═══ Quoted passage

Too Soon They Grow Up



When Danny was in the ninth grade, the Love bug bit.  She is in the seventh grade and I remember him saying, “Momma, she is so sweet.”  She is now our Daughter-in-law and he was right, she is so sweet.  Danny graduated in 1973 and joined the Navy in 1975.  That was one of the hardest thins I ever remembering doing.  That morning, we got up and fixed breakfast, and ate without one word being said.  As he sat on the footstool in front of the stove, tying his shoes, his eyes were looking at each little thing in the room.  He then gets up and goes into the kitchen where he took a long look out the kitchen window and then again he looks at each little thing in the kitchen.  We are now ready to go.

His Daddy says, “Son, are you ready?” and he nods yes and outside we go.  Here again, his eyes take in each thing, the porch swing, the flowers and each tree.  Then Harry, his dog, runs up and I see a tear in his eye.  I silently pray, “Please, Lord, don’t let him see me cry” and I swallow very hard.  When we leave, I can hardly stand it because Harry runs along beside us down the hill.  Danny turns his head so that I can’t see the tears, but we are all teary-eyed for a few long minutes.

When we get to the bus station in Jonesboro, we have to wait for about thirty minutes.  Again, no one is saying much, just words like, “Got your ticket?”  “Be sure and call.”  And so on.  Then the bus came and every one is up and out and Danny just sat there.  Soon, there is no one left but us.  Loran and I just sit there and then Danny gets up and said, “Well, I guess I better get going.”  We hug him and out we go to the bus.  Here again he stops and I pray again for the Lord to not let him see me cry.  When he kissed us good by, we are all were teary eyed, but we knew this was his decision to make.  We had talked about it and I didn’t want him to go at all, but that was what he wanted.  With that sweet kiss our little boy left to return a man.

As we walked off to the truck, we both got in and we both cried.  When we received that post card saying that he had got there and we would be hearing from him soon, all he had written on it was “Love, Danny”.  All the rest was pre-printed by the Navy.  But that didn’t matter, we had heard from our son.  The first call was on Saturday morning and I had done to mothers, so I didn’t get to talk to him.

When he finished his basic training, we went to Memphis to get him.  Some way his flight got mixed up.  He was suppose to be there at six in the evening and we were there at five.  At ten, we were still waiting.  All we could find out was that he had bought a ticket.  We called the Training Center at Orlando and they told us he had left camp.  We just couldn’t find him.  They told us that maybe he was out partying, but we knew our son and we knew he was a responsible person and somehow he was just out of pocket.  We just didn’t know where.

We called our nephew, David White, and asked him if he would go over to our house and stay until we got home, because we knew that Danny would be trying to call home if at all possible.  We left Memphis at ten because the next flight from Orlando was at eight the next morning.  When we pulled into the drive at home, David was on the porch.  “Uncle Lefty, Dan called.  He has been stranded in Atlanta and will be getting in at 1:10AM.”

══════

Short task 1: According to the memoir, in what year did Danny join the Navy?
Short task 2: Why, according to the memoir, did they ask their nephew David White to go over to their house?
Short task 3: Please set down the part of the memoir from "As we walked" up to and including "talk to him.".
The data that comes next is from a separate source.

═══ Stored data

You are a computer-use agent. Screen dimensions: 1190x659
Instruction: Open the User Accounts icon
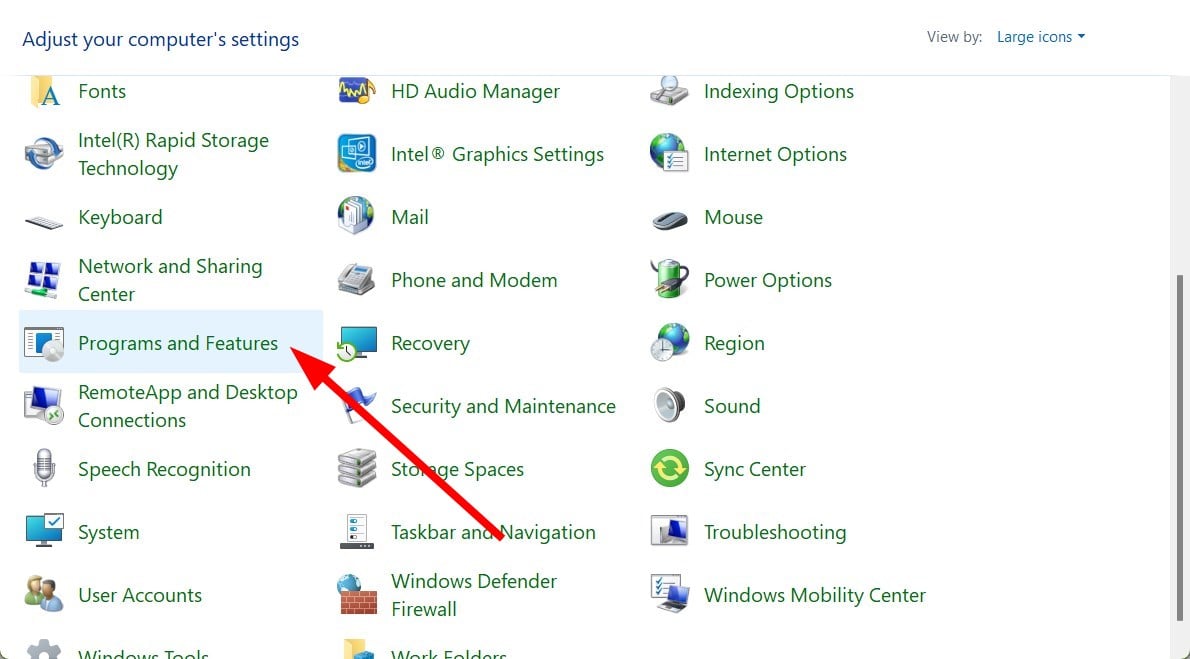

══════

Exercise answer 1: 1975

Exercise answer 2: They knew Danny would be trying to call home if he possibly could, so they wanted someone there until they got back.

Exercise answer 3:
As we walked off to the truck, we both got in and we both cried.  When we received that post card saying that he had got there and we would be hearing from him soon, all he had written on it was “Love, Danny”.  All the rest was pre-printed by the Navy.  But that didn’t matter, we had heard from our son.  The first call was on Saturday morning and I had done to mothers, so I didn’t get to talk to him.